## Material provided
================================
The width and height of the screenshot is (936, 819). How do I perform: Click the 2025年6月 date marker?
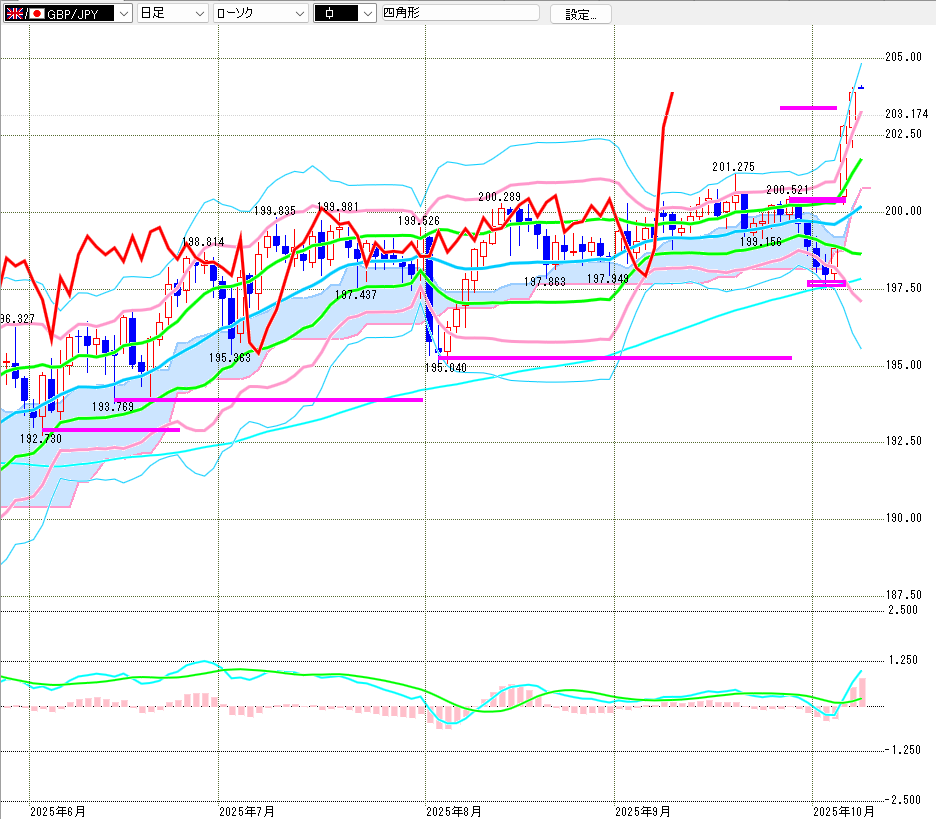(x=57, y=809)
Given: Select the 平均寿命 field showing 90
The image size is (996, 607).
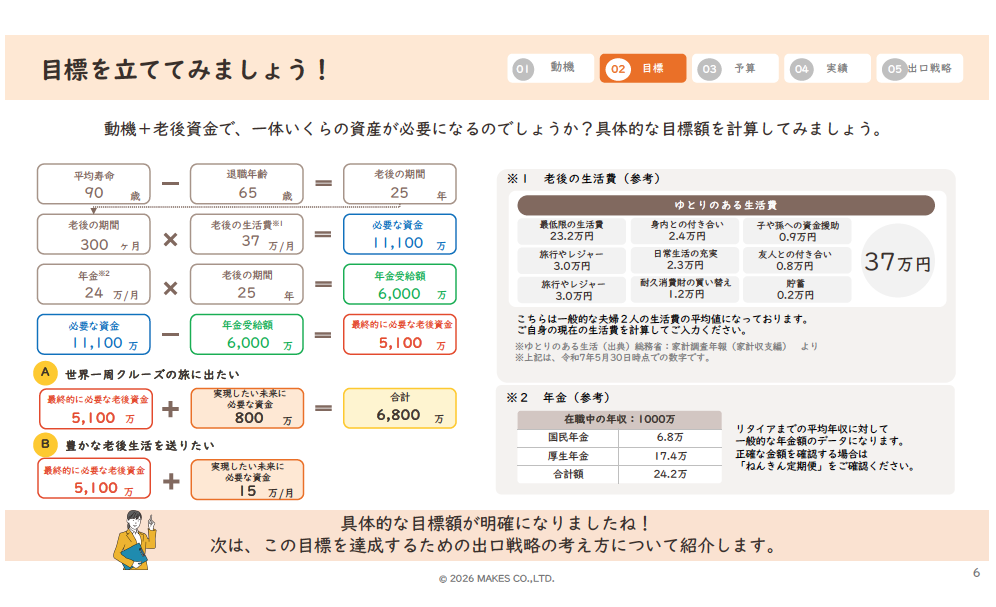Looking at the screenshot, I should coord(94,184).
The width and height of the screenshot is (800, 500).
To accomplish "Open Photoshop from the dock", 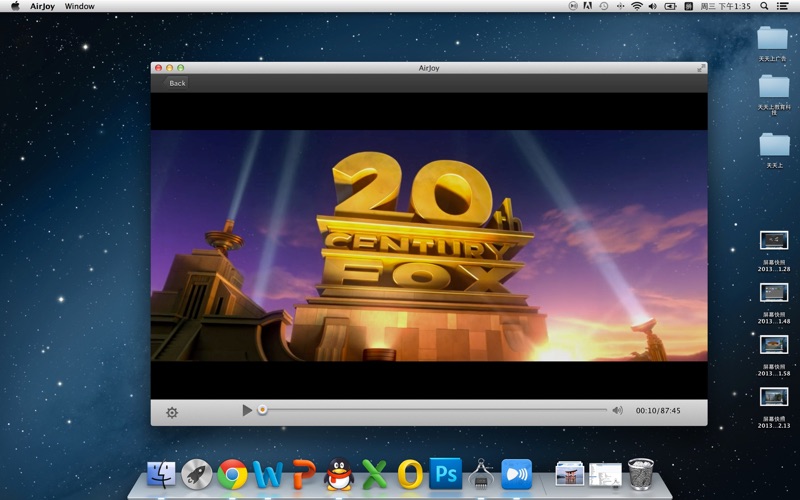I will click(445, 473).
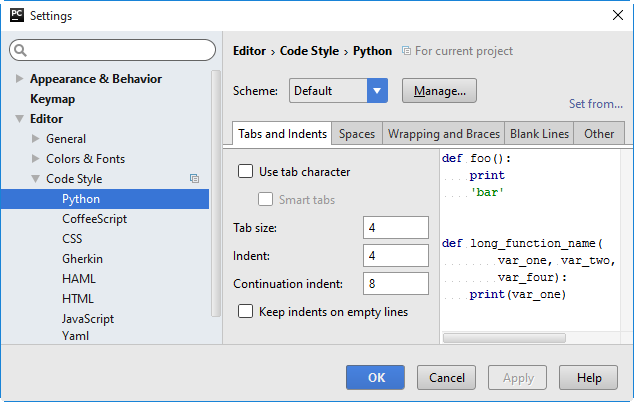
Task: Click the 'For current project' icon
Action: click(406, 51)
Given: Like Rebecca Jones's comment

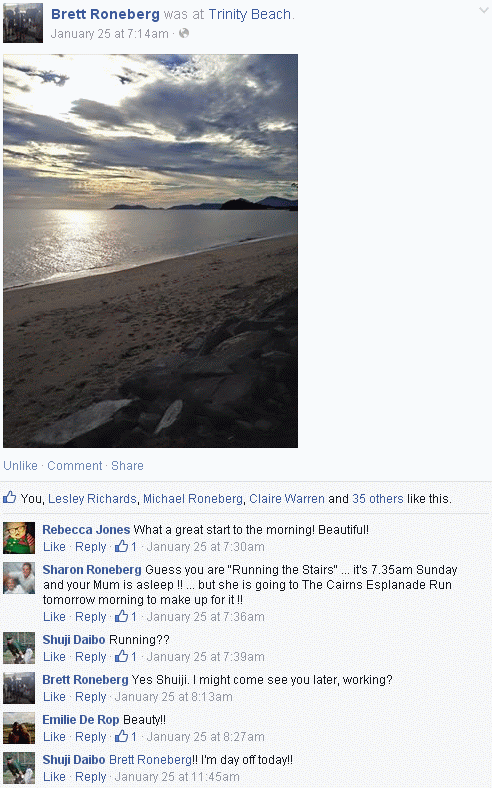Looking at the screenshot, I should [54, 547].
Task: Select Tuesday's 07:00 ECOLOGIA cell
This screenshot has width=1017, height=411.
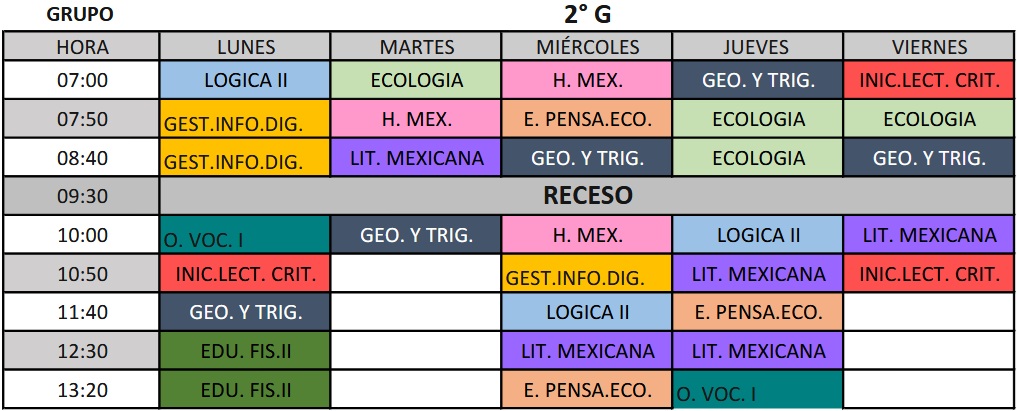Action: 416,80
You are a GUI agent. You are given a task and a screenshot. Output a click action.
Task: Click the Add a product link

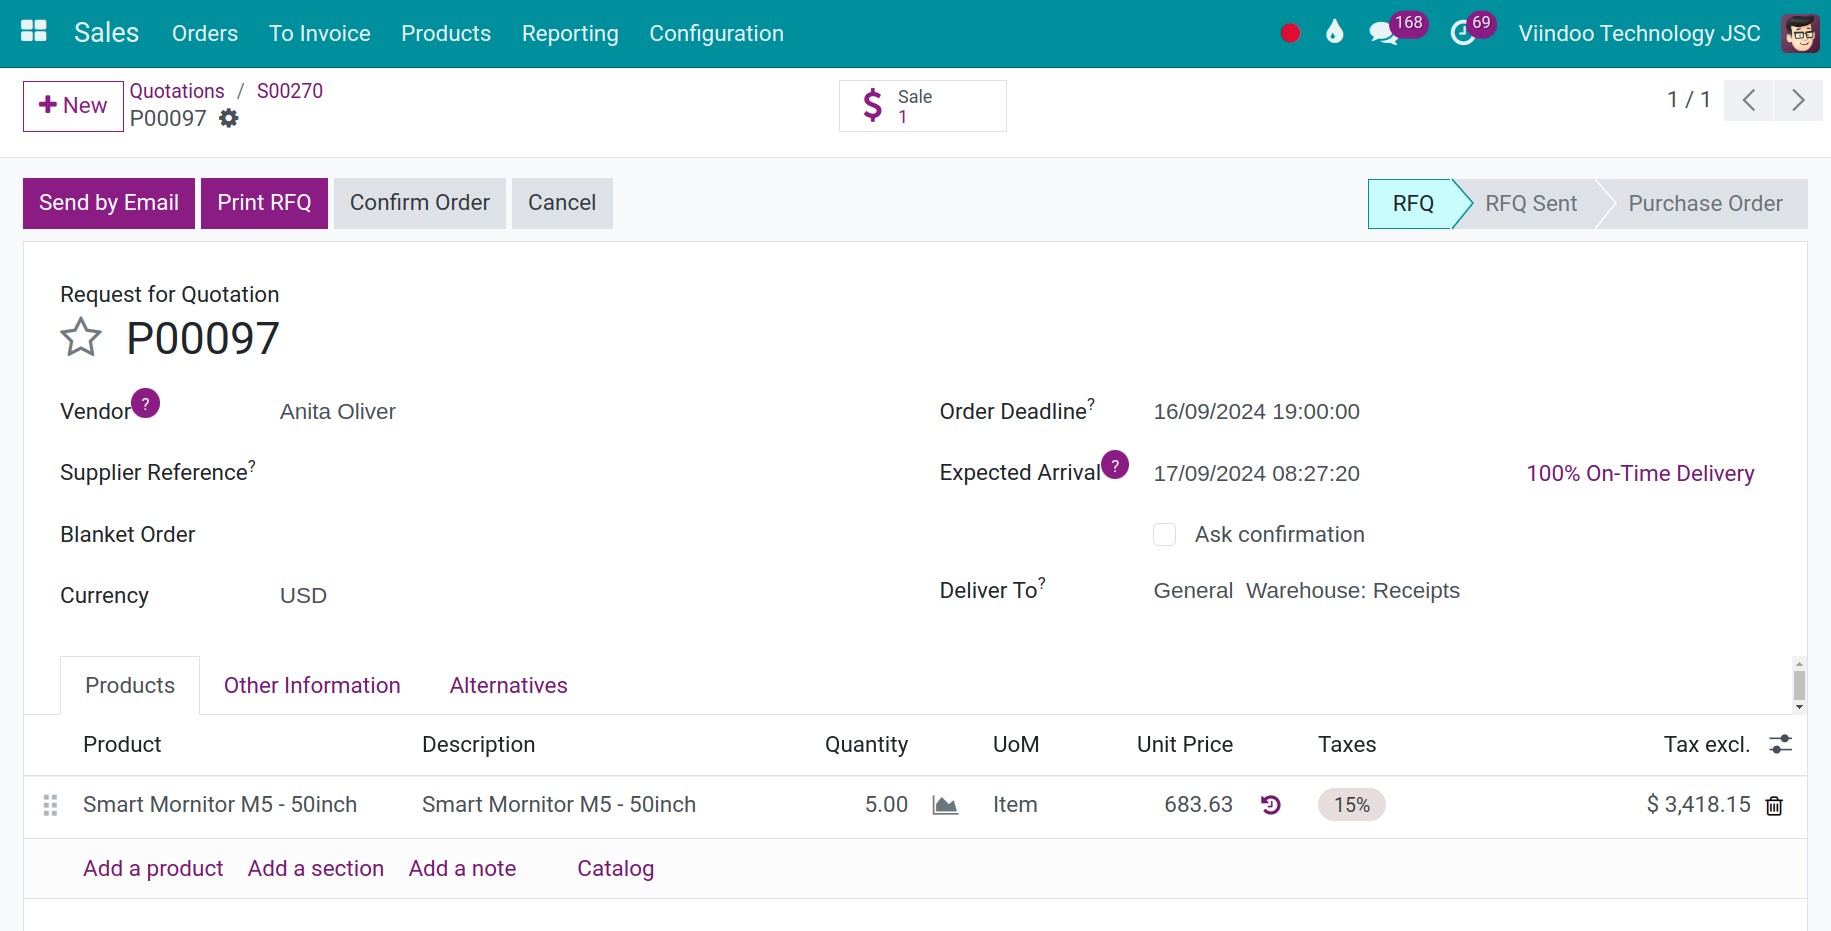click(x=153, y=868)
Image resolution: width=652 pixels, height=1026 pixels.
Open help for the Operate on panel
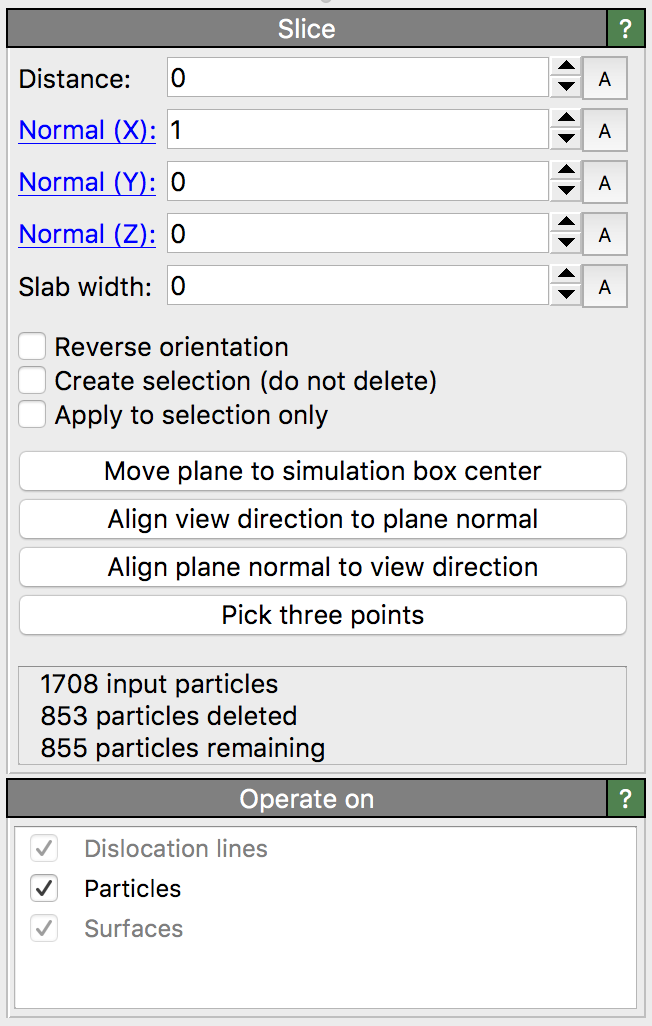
================================
## Activity
Copy each line above containing the string "Select".

## Solution to this task
Given: Select the 平均寿命 field showing 90
Task: Select Tuesday's 07:00 ECOLOGIA cell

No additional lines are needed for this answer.